Plan Your Work and Work Your Plan
For those of us amateurs who ride one horse, just 4-5 times per week, it’s tempting to practice every trick in our playbook. When things are going well it’s simply too fun to stop. On challenging days, there’s a drive to just try and try again. Then we may end up sacrificing quality for quantity.
“People tend to get on and ride and then ride some more. Often there’s no plan beyond spending 45 minutes to work their horse and practice movements. I suggest that riders clarify what they want to accomplish. Have a goal, warm up and stay on topic.” Rachel goes on to emphasize the value of picking a few things to work on each time you ride. “Keep the focus on these objectives, yet avoid drilling them over and over again. Make your point, make it better, then take a short walk break. We want to refresh our horse and ourselves as well. Dressage horses are not long-distance horses, they are power athletes. Riding intense sets of about six minutes or so, with a short rest in between, is better for muscle building.”

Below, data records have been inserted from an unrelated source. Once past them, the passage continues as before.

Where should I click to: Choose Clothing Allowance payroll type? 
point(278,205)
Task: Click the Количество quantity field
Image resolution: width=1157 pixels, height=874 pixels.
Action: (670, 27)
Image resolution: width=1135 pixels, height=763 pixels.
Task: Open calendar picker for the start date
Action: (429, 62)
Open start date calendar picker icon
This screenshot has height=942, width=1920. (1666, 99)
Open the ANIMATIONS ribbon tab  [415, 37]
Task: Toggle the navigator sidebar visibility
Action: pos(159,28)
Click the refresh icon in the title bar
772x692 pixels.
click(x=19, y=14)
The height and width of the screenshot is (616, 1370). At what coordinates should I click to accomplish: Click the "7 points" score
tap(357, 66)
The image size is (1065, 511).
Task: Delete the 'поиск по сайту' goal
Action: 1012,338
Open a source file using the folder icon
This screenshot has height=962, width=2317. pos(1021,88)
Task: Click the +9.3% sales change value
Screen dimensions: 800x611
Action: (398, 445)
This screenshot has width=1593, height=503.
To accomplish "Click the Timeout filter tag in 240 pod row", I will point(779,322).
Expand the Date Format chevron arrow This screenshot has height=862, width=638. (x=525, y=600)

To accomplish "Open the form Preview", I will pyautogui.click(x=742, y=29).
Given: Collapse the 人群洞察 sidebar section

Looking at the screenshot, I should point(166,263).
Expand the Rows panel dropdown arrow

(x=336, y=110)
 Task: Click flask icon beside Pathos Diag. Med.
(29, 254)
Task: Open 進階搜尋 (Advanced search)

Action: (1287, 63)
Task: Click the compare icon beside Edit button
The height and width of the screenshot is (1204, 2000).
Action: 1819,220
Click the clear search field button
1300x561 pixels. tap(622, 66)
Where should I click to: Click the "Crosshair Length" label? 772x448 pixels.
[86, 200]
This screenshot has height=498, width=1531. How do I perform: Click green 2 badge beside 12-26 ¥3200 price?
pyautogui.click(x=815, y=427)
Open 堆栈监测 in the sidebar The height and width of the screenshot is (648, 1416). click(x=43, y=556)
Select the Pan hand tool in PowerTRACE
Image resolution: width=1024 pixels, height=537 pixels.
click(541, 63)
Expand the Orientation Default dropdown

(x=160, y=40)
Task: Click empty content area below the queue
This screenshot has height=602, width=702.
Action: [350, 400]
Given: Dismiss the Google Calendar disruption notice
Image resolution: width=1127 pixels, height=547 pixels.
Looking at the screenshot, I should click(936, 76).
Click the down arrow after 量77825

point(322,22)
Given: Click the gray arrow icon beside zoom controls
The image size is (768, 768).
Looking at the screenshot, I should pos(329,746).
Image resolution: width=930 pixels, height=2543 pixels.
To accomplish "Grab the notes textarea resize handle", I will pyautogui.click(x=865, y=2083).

This brings us back to our own fitness. Even though we can do more when we’re younger, strategic use of effort is more effective at any age. Doing the right thing just becomes more necessary as we get older.
Clearly, Rachel is having great success and enjoys the competition of the sport. Yet, she has come to learn that dressage runs deeper than the centerline. “I love feeling the sense of this community. I tend to participate in shows where the people I most admire are doing the same. It’s not just about the competition. I enjoy the culture. For example, was such a pleasure attending the 2018 USDF FEI-Level Trainers Conference in Del Mar. I seek out the company of my peers and I really enjoyed spending time with the other trainers there.”
No matter our experience, the talents of our horse or the depth of our pocketbook, we all have one big thing in common – a passion for our horse and our sport. The culture of our equine community is what we make it. Rachel reminds us that as we work towards our own personal goals there’s much to be gained through friendships and teamwork. All sorts of opportunities to expand your equestrian horizons are out there. Volunteer at shows, learn to scribe, participate in local chapter events, start a fitness challenge, support horsey non-profits. Imagine if you actually got to know some of your Facebook friends!
Reflecting on her personal goals Rachel says “it’s all icing on the cake from here. I have two good horses of my own and I’m getting great help as I work to stay current as a Grand Prix rider. I’m seizing this moment, knowing that I’m strong and can continue to ride at my peak performance a while longer.” Sueno Hit, is also finding his stride in dressage at the age of 10. Rachel says that he too is getting more fun out of the work and in the spirit of the game. Together the pair is enjoying the sweet spot in their career, and as things begin to fall into place they remember to be present for every moment of it. After all, the Grand Prix means nothing if we miss soaking up all the little bits in between.
“The goal of life is to make your heartbeat match the beat of the universe, to match your nature with Nature.” Joseph Campbell
“May the horse be with you.” Never Yoda said.